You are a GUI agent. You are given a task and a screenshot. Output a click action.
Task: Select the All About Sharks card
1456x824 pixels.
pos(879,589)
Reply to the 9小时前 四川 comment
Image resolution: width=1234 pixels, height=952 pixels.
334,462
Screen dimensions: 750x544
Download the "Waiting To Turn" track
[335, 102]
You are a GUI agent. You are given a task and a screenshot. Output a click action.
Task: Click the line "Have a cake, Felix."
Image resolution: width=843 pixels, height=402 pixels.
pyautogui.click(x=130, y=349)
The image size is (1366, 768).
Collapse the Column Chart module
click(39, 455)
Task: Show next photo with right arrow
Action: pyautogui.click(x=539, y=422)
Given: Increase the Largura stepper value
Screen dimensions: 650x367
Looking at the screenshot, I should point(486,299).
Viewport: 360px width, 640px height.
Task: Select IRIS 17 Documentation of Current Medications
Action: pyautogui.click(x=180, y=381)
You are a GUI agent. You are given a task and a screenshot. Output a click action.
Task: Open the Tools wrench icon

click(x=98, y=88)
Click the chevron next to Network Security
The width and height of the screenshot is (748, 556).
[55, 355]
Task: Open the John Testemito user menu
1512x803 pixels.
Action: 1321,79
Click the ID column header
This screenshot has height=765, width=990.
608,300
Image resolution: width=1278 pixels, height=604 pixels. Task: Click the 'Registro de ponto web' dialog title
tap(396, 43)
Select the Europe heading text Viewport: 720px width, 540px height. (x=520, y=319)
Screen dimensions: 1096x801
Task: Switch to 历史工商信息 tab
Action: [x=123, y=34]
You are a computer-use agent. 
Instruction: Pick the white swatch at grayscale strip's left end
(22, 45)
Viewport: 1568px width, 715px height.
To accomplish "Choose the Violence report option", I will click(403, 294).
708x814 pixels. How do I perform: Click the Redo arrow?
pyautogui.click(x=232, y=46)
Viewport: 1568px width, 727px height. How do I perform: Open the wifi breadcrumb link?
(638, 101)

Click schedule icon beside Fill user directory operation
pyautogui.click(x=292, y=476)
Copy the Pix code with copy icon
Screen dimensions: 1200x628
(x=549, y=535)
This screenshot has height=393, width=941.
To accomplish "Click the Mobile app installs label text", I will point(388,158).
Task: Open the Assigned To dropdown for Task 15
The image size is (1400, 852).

• [Exercise]: Repeat the whole listing exactly. Leave nothing out.

• [Your response]:
You are a GUI agent. You are given a task and a screenshot. Output a click action.
Task: Select the All About Sharks card
1456x824 pixels.
pos(879,589)
Reply to the 9小时前 四川 comment
Image resolution: width=1234 pixels, height=952 pixels.
334,462
Screen dimensions: 750x544
Download the "Waiting To Turn" track
[335, 102]
You are a GUI agent. You are given a task and a screenshot. Output a click action.
Task: Click the line "Have a cake, Felix."
Image resolution: width=843 pixels, height=402 pixels.
pyautogui.click(x=130, y=349)
The image size is (1366, 768).
Collapse the Column Chart module
click(39, 455)
Task: Show next photo with right arrow
Action: pyautogui.click(x=539, y=422)
Given: Increase the Largura stepper value
Screen dimensions: 650x367
Looking at the screenshot, I should point(486,299).
Viewport: 360px width, 640px height.
Task: Select IRIS 17 Documentation of Current Medications
Action: pyautogui.click(x=180, y=381)
You are a GUI agent. You are given a task and a screenshot. Output a click action.
Task: Open the Tools wrench icon

click(x=98, y=88)
Click the chevron next to Network Security
The width and height of the screenshot is (748, 556).
[55, 355]
Task: Open the John Testemito user menu
1512x803 pixels.
Action: 1321,79
Click the ID column header
This screenshot has height=765, width=990.
608,300
Image resolution: width=1278 pixels, height=604 pixels. Task: Click the 'Registro de ponto web' dialog title
tap(396, 43)
Select the Europe heading text Viewport: 720px width, 540px height. (x=520, y=319)
Screen dimensions: 1096x801
Task: Switch to 历史工商信息 tab
Action: [x=123, y=34]
You are a computer-use agent. 
Instruction: Pick the white swatch at grayscale strip's left end
(22, 45)
Viewport: 1568px width, 715px height.
To accomplish "Choose the Violence report option", I will click(403, 294).
708x814 pixels. How do I perform: Click the Redo arrow?
pyautogui.click(x=232, y=46)
Viewport: 1568px width, 727px height. How do I perform: Open the wifi breadcrumb link?
(638, 101)

Click schedule icon beside Fill user directory operation
pyautogui.click(x=292, y=476)
Copy the Pix code with copy icon
Screen dimensions: 1200x628
(x=549, y=535)
This screenshot has height=393, width=941.
To accomplish "Click the Mobile app installs label text", I will point(388,158).
Task: Open the Assigned To dropdown for Task 15
The image size is (1400, 852).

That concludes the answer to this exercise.